Au cours de la première querelle des socialistes et des anarchistes dans l'Internationale, ce fut un épisode bien triste que celui des calomnies dont Bakounine fut l'objet de la part de quelques amis trop zélés de Marx et auquel, suivant quelques-uns, Marx lui-même ne serait pas resté étranger. Des rumeurs circulèrent, concernant de vagues relations entre Bakounine et le tsar, entre Bakounine et la police du tsar. La découverte de sa Confession fait la lumière à ce sujet. Les calomnies durent prendre racine dans quelques demi-révélations intentionnelles de la police impériale sur le document confidentiel que le tsar avait fait classer dans ses archives. Le gouvernement russe projeta même de le publier dans le but de discréditer son adversaire, évadé, redevenu son ennemi irréconciliable.
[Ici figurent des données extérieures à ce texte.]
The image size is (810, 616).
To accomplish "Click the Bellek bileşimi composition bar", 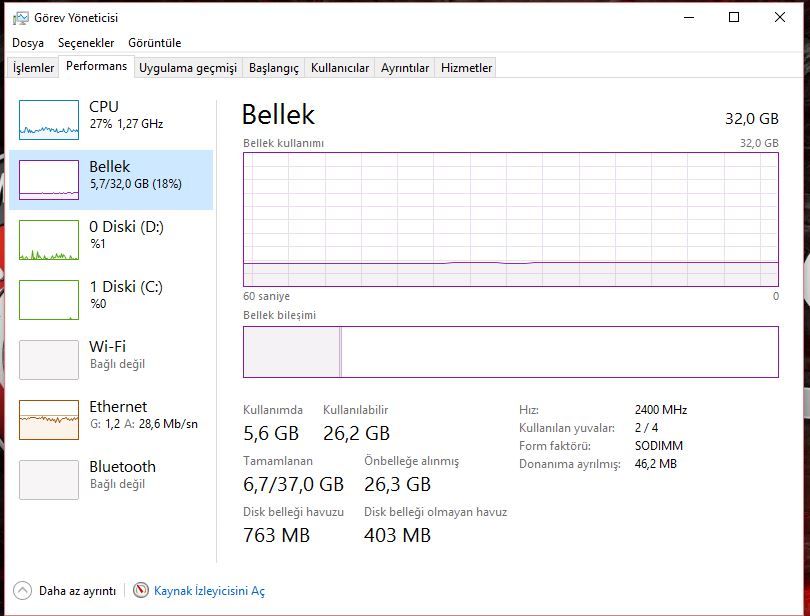I will [510, 352].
S'il s'agissait d'un homme ordinaire, d'un obscur militant de la révolution, cette crise, Olmütz, Pierre-et-Paul, Schlüsselbourg, la peine de mort, l'isolement, la Sibérie suffiraient à l'expliquer. Mais Tchernichevsky[5] enfermé ou exilé vingt ans, côtoyant indéfiniment la folie, n'a pas faibli. Mais Vera Figner[6], Morozov[7], qui sont sortis de Schlüsselbourg après vingt ans n'ont pas eu de pareils « repentirs ». Mais tous ceux, célèbres ou inconnus, qui sont devenus fous ou qui sont morts dans les geôles du tsar, s'ils ont subi une passion mille fois plus longue que celle du Christ, s'ils ont parfois douté d'eux-mêmes et de leur œuvre, s'ils ont parfois défailli, se sont tu et leurs bourreaux n'en ont jamais rien su. A ceux-là et à ceux qui ont hérité de leur esprit, la Confession de Bakounine fera mal. A ce moment de sa vie Bakounine a chancelé. Il n'a pas été « surhumain ». Plus énergique, plus impétueux, plus ardent, plus clairvoyant, plus imaginatif que beaucoup, il n'a pourtant pas été inébranlable. Tel quel il a dominé sa génération, il domine encore la nôtre mais nous l'eussions préféré inflexible, afin que, plus tard, sa légende soit plus belle. Car il est de ceux qui laissent une légende. Le document humain que l'on vient de découvrir nous apprend qu'il a eu comme presque tous les hommes, ses heures de défaite et que, plus grand que la plupart, il en a aussi été plus brisé.

Victor SERGE.

Pétrograd, 7 novembre 1919.

  1. Le J. du P. a publié, depuis que ces lignes ont été écrites, la réponse de Victor Serge. — B. C.
    Dans le numéro 4 du Bulletin communiste (troisième année), 26 janvier 1922, figure la précision suivante de Victor Serge :
    « Une regrettable erreur s'est glissée dans la note d'introduction dont Boris Souvarine a fait précéder mon article sur la « Confession de Bakounine » et pour laquelle je le remercie infiniment.
    « Je ne dissimulerai pas, dit B. Souvarine, la pénible surprise que j'ai ressentie en apprenant que le Forum d'Herzog en avait publié (de l'article sur la « Confession de Bakounine) un texte tripatouillé... »
    « Notre ami avait été mal informé. La traduction de mon article publié par le Forum est scrupuleusement conforme au texte que vous avez publié vous-mêmes. Et la probité littéraire du camarade W. Herzog qui dirige le Forum — une des rares revues intellectuelles communistes d'Allemagne — ne saurait s'accommoder d'aucun « tripatouillage » de texte.
    Ce sont des « traducteurs » et « retraducteurs » d'Italie et de Suisse — que l'on m'a depuis fait connaître — qui ont « tripatouillé » mon texte, en y ajoutant un titre déplorable, en en supprimant des passages essentiels, en en abrégeant d'autres, en y ajoutant des commentaires — pour finir par lui donner l'allure de la triste chose échouée dans les colonnes du Libertaire qui me l'imputa avec joie.
    Voici les faits rétablie et le camarade Herzog hors de cause. — Victor Serge.
  2. Alexandre Herzen (1812-1870), philosophe russe.
  3. Nikolaï Platonovitch Ogarev (1813-1877), socialiste et philosophe matérialiste.
  4. Alexeï Fiodorovitch Orlov (1787-1862), dirigea la police secrète du tsar de 1844 à 1856.
  5. Nikolaï Tchernichevsky (1828-1889), auteur du roman Que faire ?
  6. Vera Figner (1852-1942), narodnik, elle assassina Alexandre II en 1881.
  7. Nikolai Alexandrovich Morozov (1854-1946).